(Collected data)
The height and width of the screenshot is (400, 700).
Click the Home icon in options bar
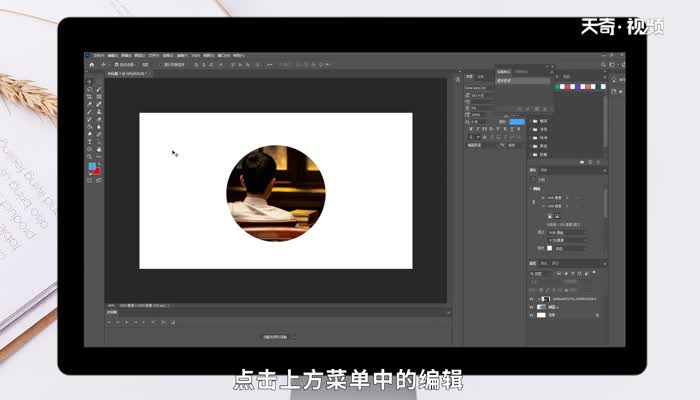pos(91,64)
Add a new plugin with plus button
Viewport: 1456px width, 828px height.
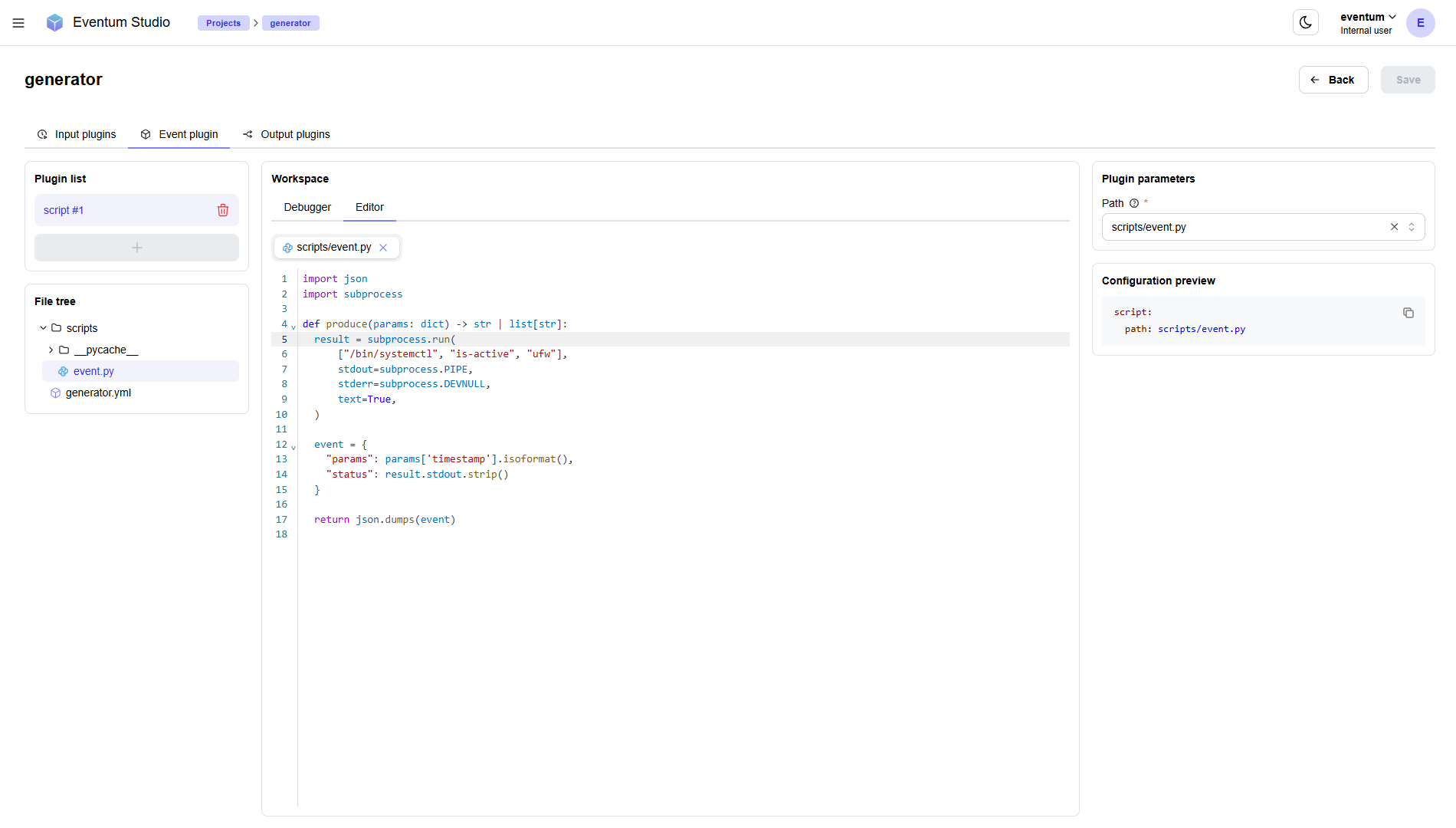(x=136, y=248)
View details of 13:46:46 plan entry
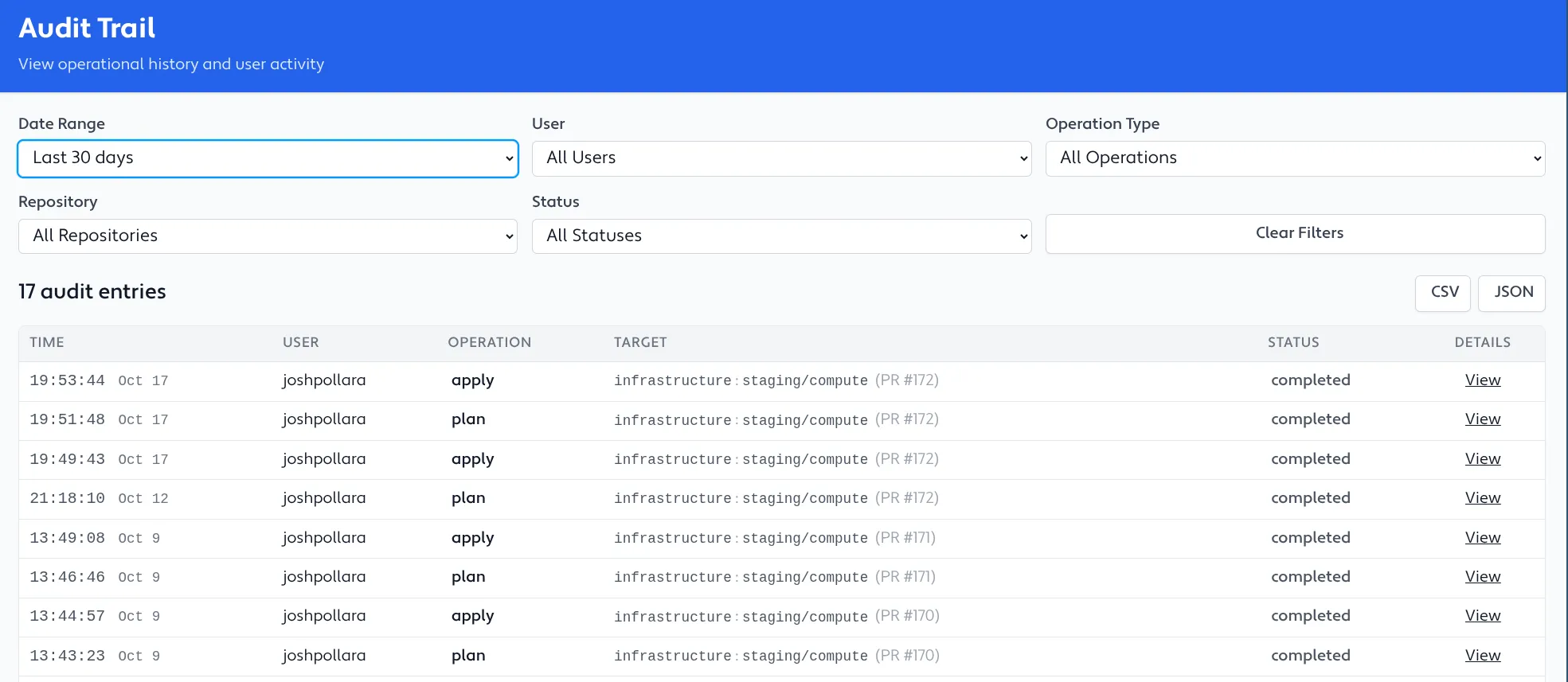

◆ Action item ◆
The last line of the entries marks the end, and the line with "Click the Home icon in options bar" marks the start. Output exactly those two lines and every line between them, nothing else, with the pictures left out.

◆ Response ◆
Click the Home icon in options bar
pos(91,64)
Add a new plugin with plus button
Viewport: 1456px width, 828px height.
(x=136, y=248)
View details of 13:46:46 plan entry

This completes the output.